Lay out the entries below, from the line containing "Viewport: 1205px width, 681px height." through the end, as a Markdown table with the columns Row and Line, numbering each line and skipping blank ones. Leave the pictures out of the answer.

┄┄┄┄┄┄┄┄┄┄┄┄┄┄┄┄┄┄┄┄

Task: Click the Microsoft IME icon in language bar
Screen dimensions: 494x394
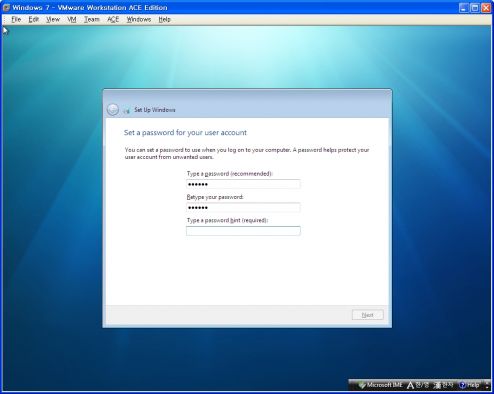Action: tap(362, 385)
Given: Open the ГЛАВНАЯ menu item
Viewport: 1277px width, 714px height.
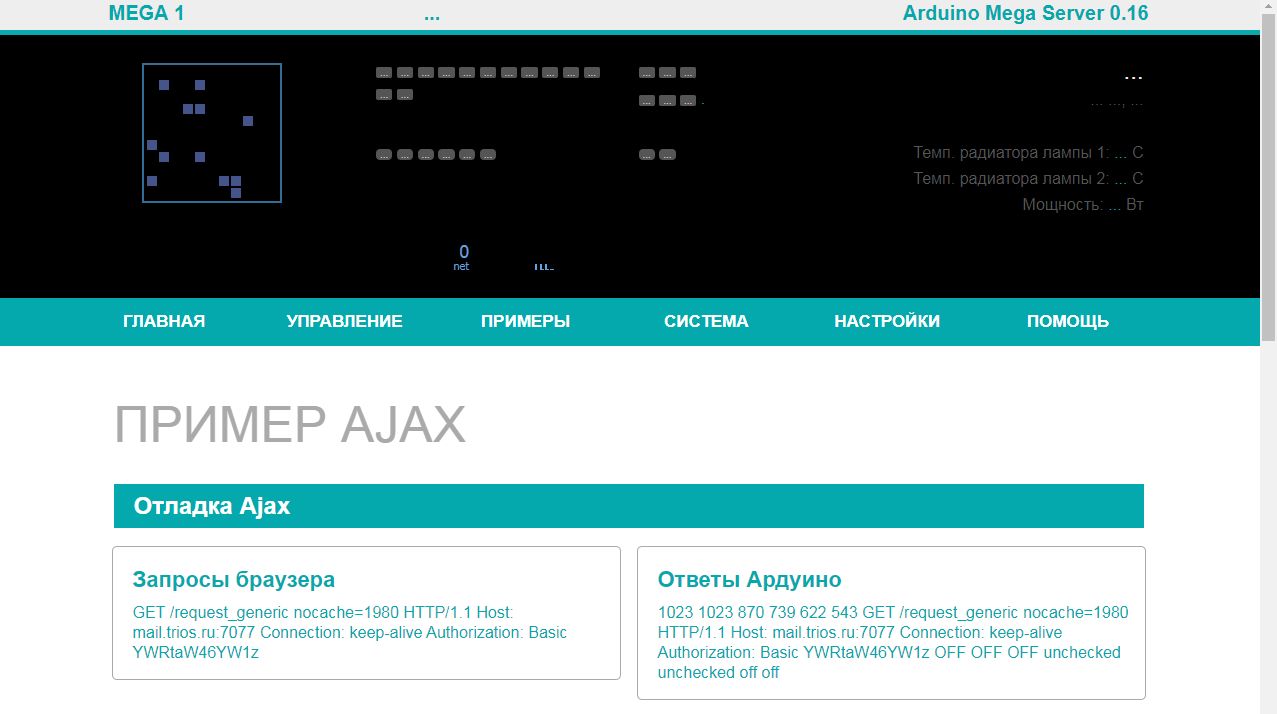Looking at the screenshot, I should point(162,321).
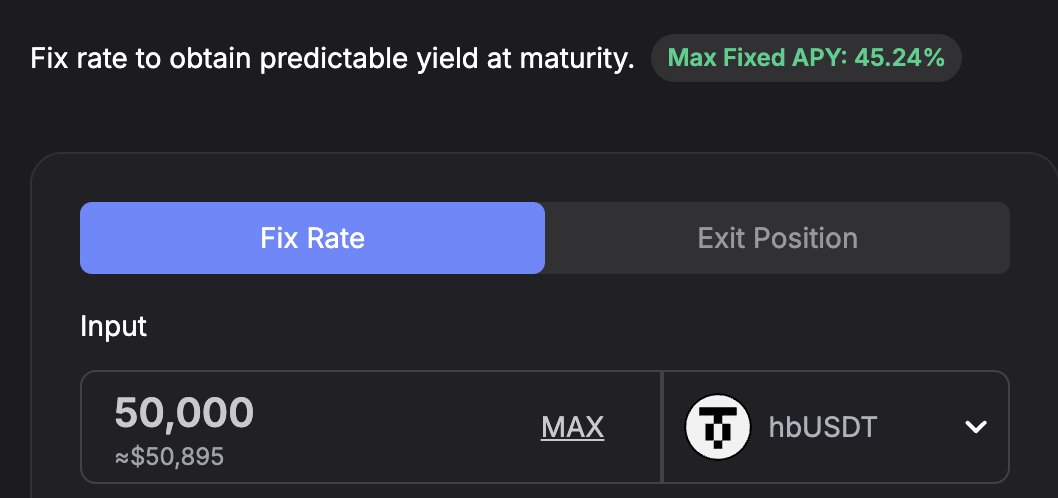Click the Max Fixed APY 45.24% badge
Screen dimensions: 1058x498
click(806, 58)
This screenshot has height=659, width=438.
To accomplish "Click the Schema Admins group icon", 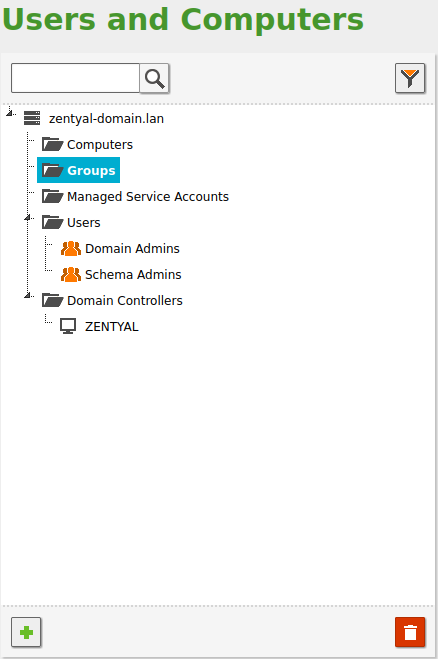I will tap(71, 274).
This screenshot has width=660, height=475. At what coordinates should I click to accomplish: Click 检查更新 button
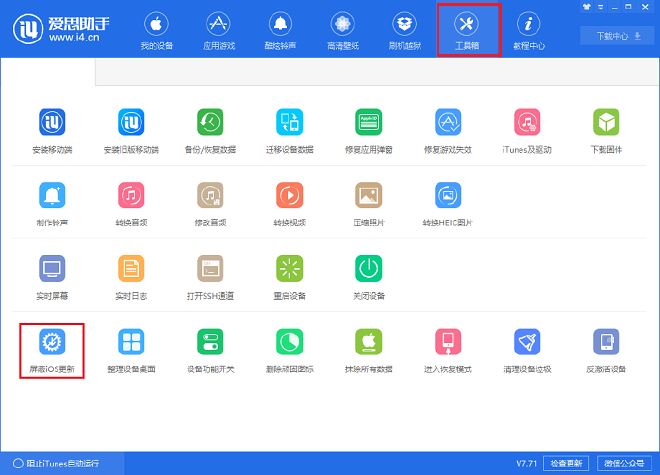pyautogui.click(x=567, y=463)
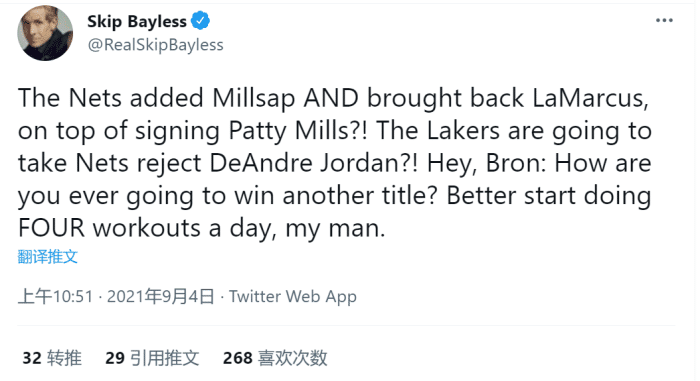
Task: Click the phrase FOUR workouts in tweet
Action: 110,228
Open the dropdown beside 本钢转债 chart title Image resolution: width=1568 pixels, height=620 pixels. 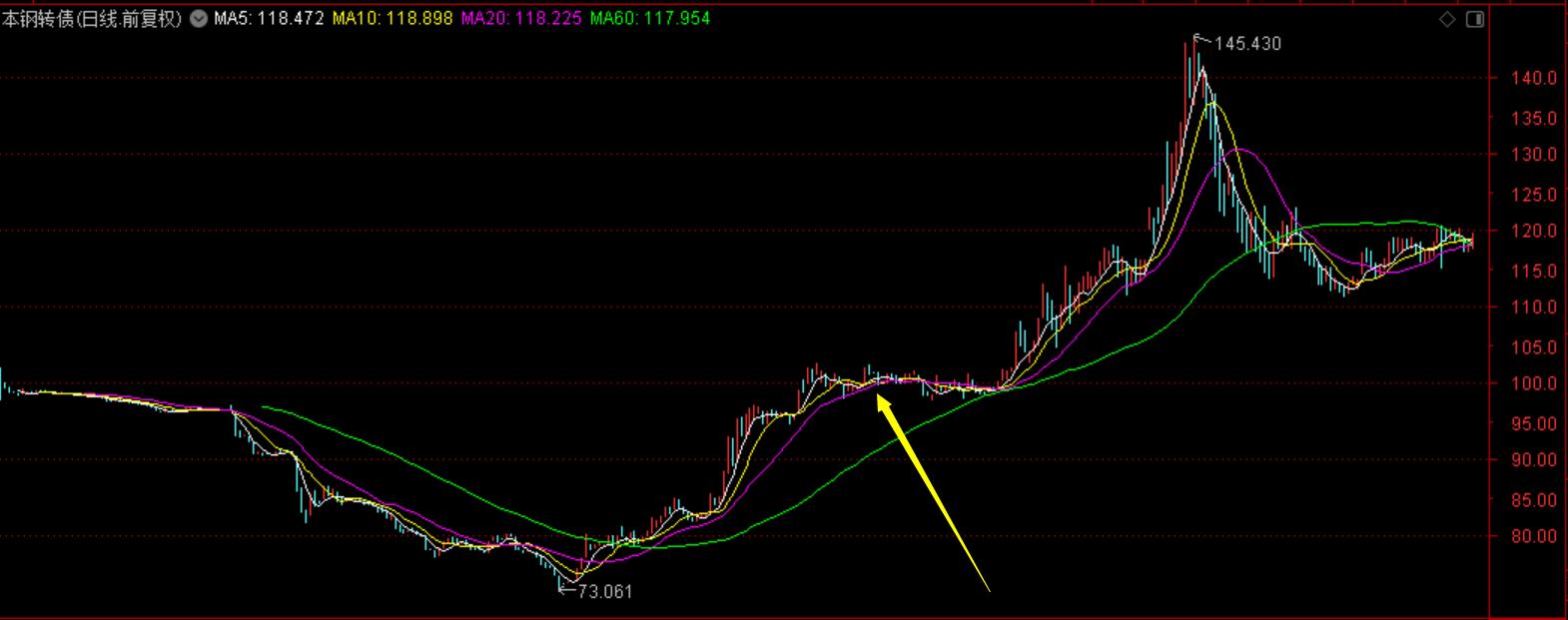click(x=199, y=18)
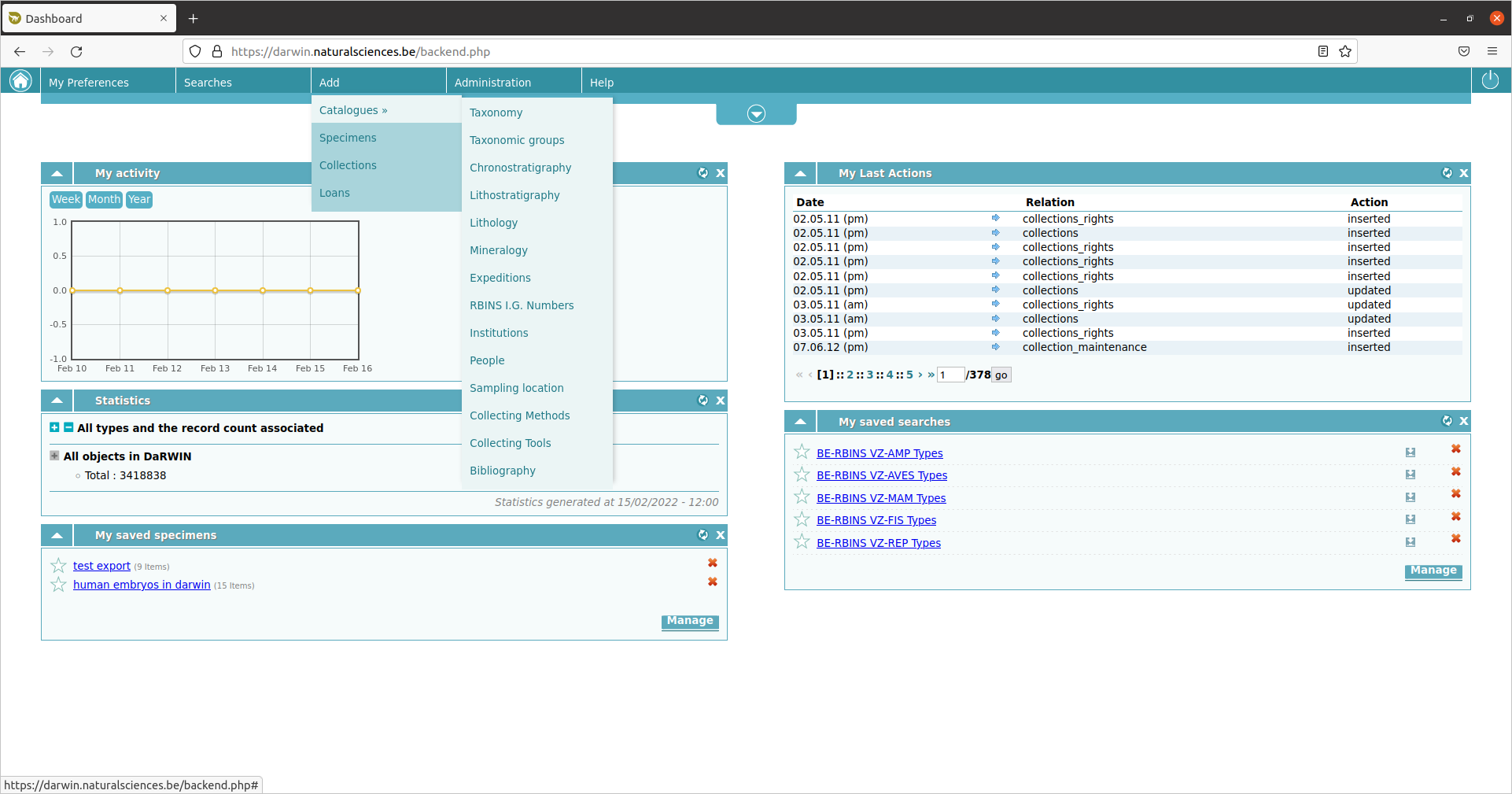Remove the test export saved specimen

[x=712, y=563]
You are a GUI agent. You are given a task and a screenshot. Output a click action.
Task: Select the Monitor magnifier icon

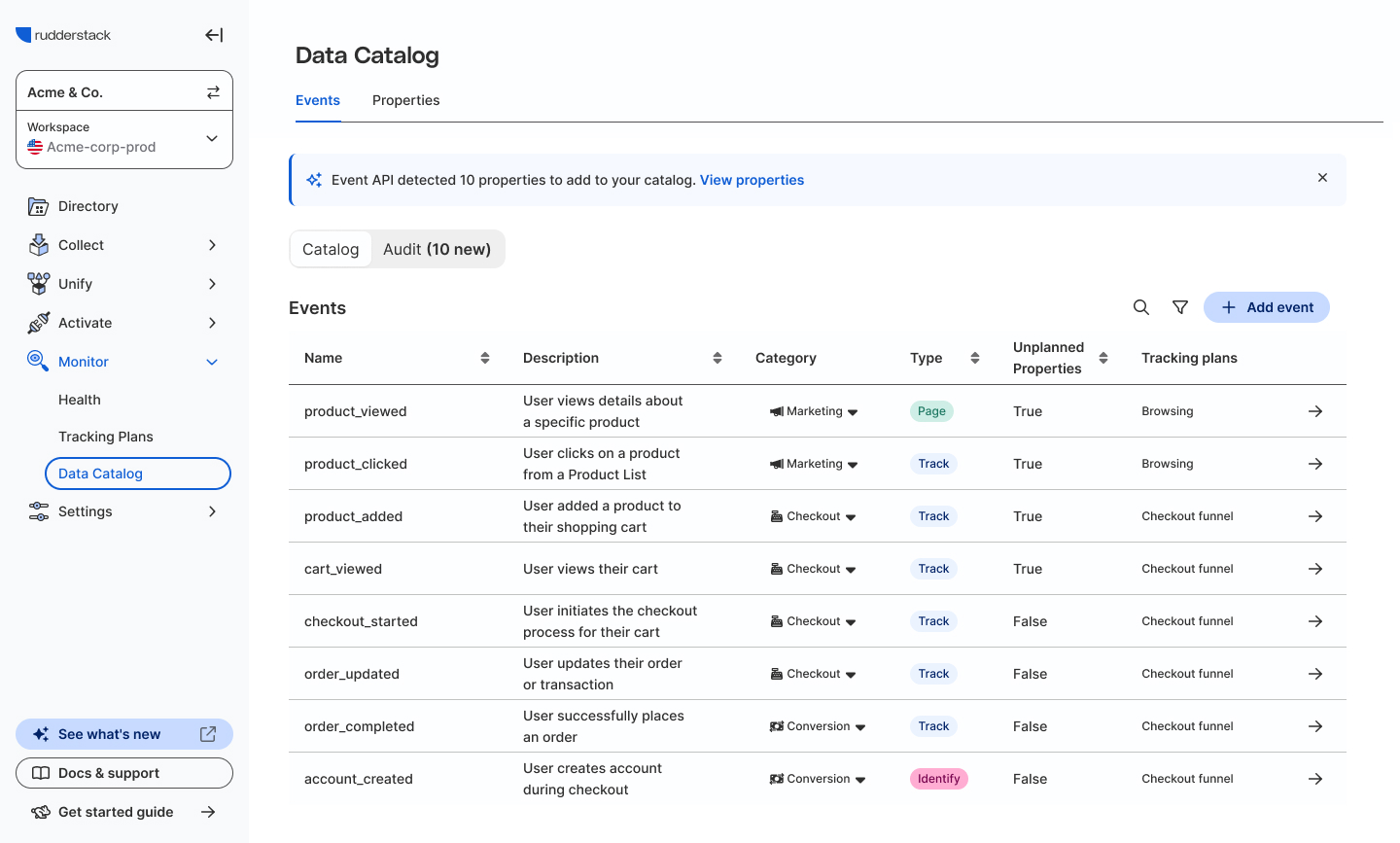(37, 361)
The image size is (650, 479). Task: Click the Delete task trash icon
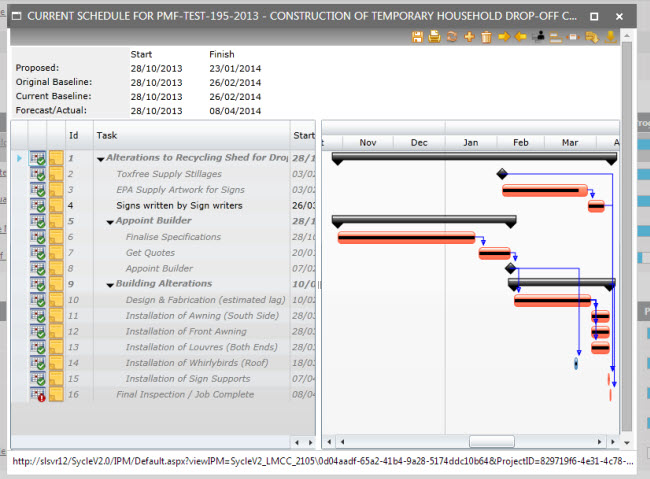486,37
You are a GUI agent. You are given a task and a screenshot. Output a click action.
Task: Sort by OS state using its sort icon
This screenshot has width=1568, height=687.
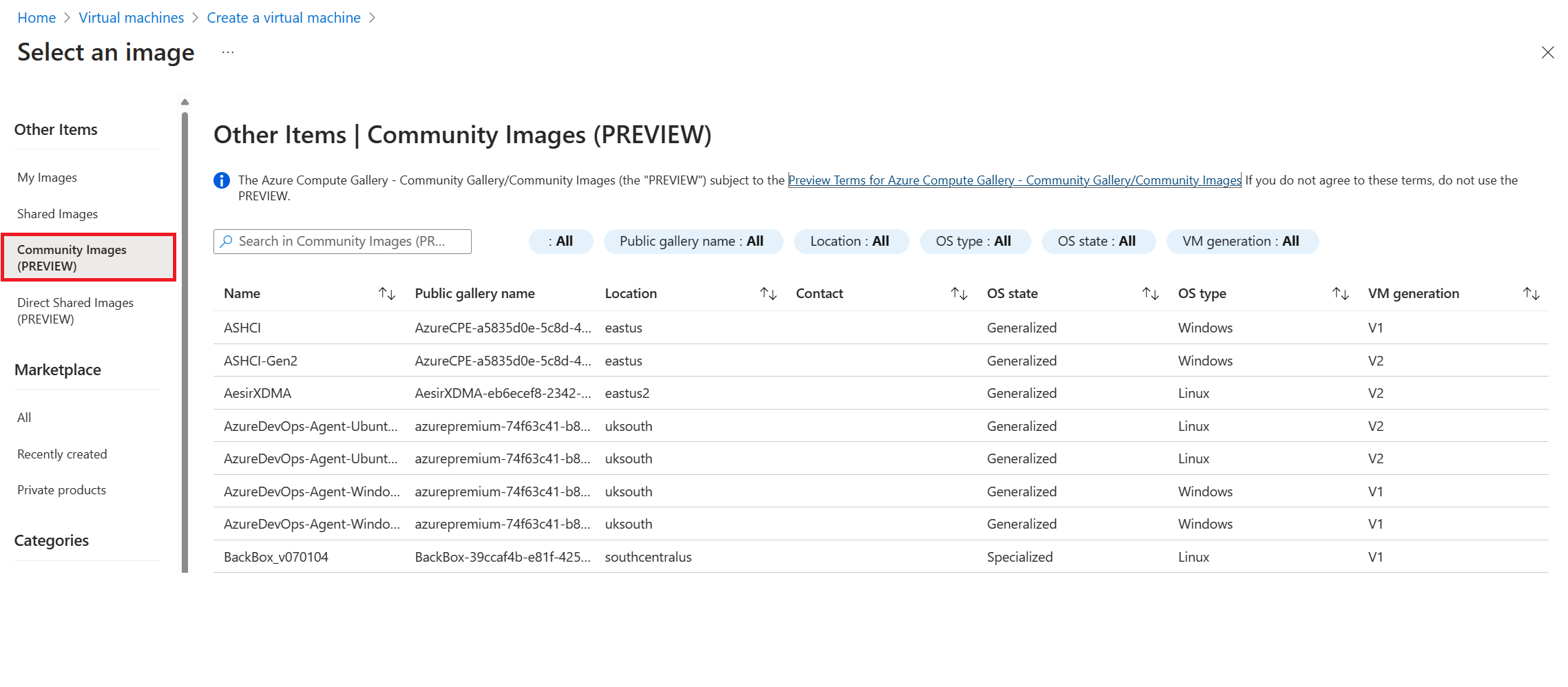1150,293
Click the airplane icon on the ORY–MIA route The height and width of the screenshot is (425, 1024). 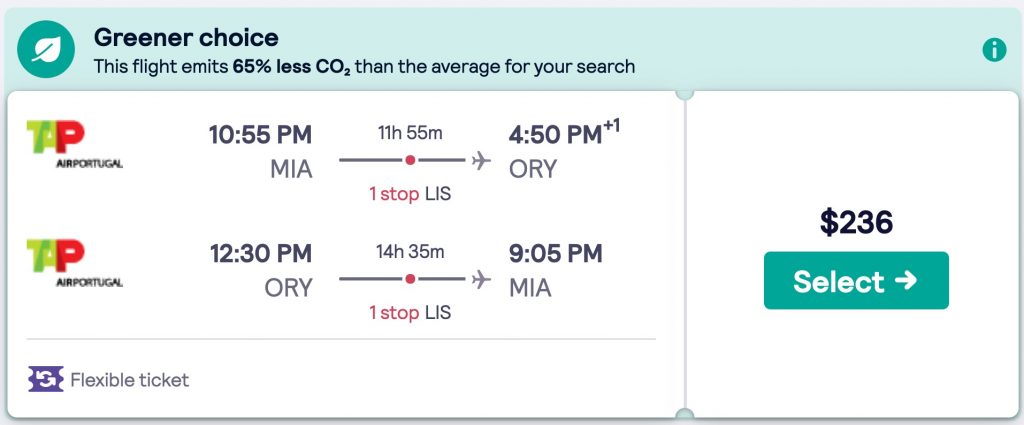pos(481,278)
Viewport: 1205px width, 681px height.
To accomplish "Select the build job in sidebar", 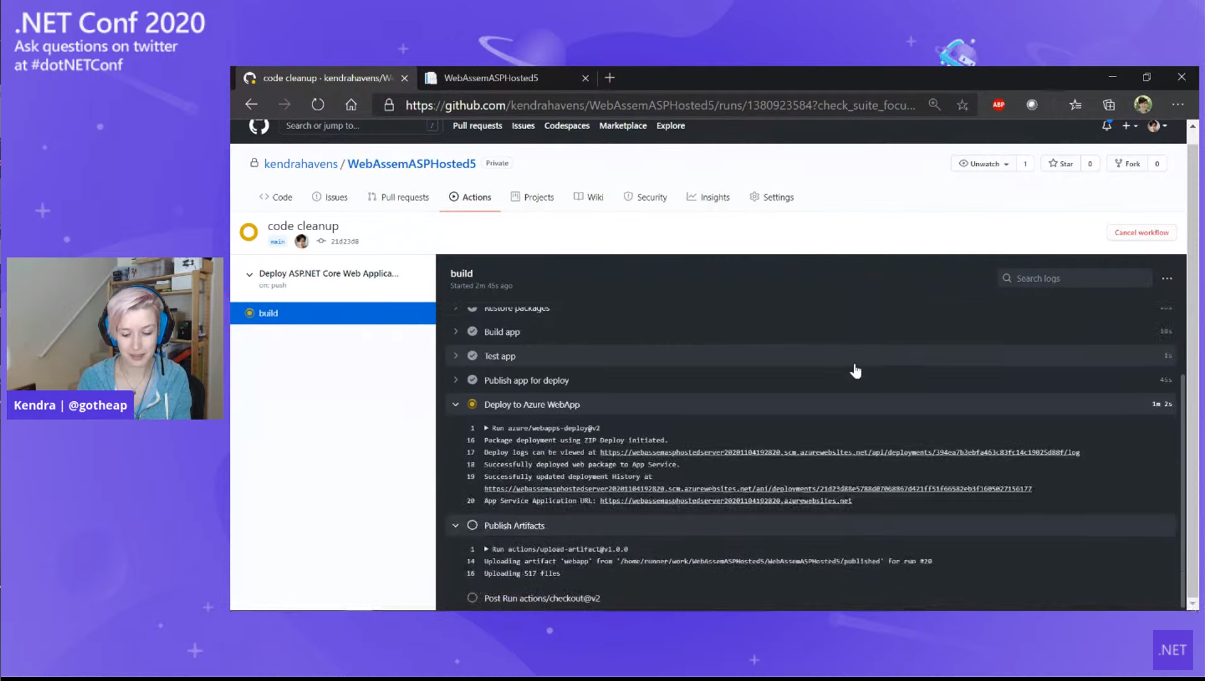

┄┄┄┄┄┄┄┄┄┄┄┄┄┄┄┄┄┄┄┄

* _PROBLEM SOLUTION_
| Row | Line |
|---|---|
| 1 | Viewport: 1205px width, 681px height. |
| 2 | To accomplish "Select the build job in sidebar",  |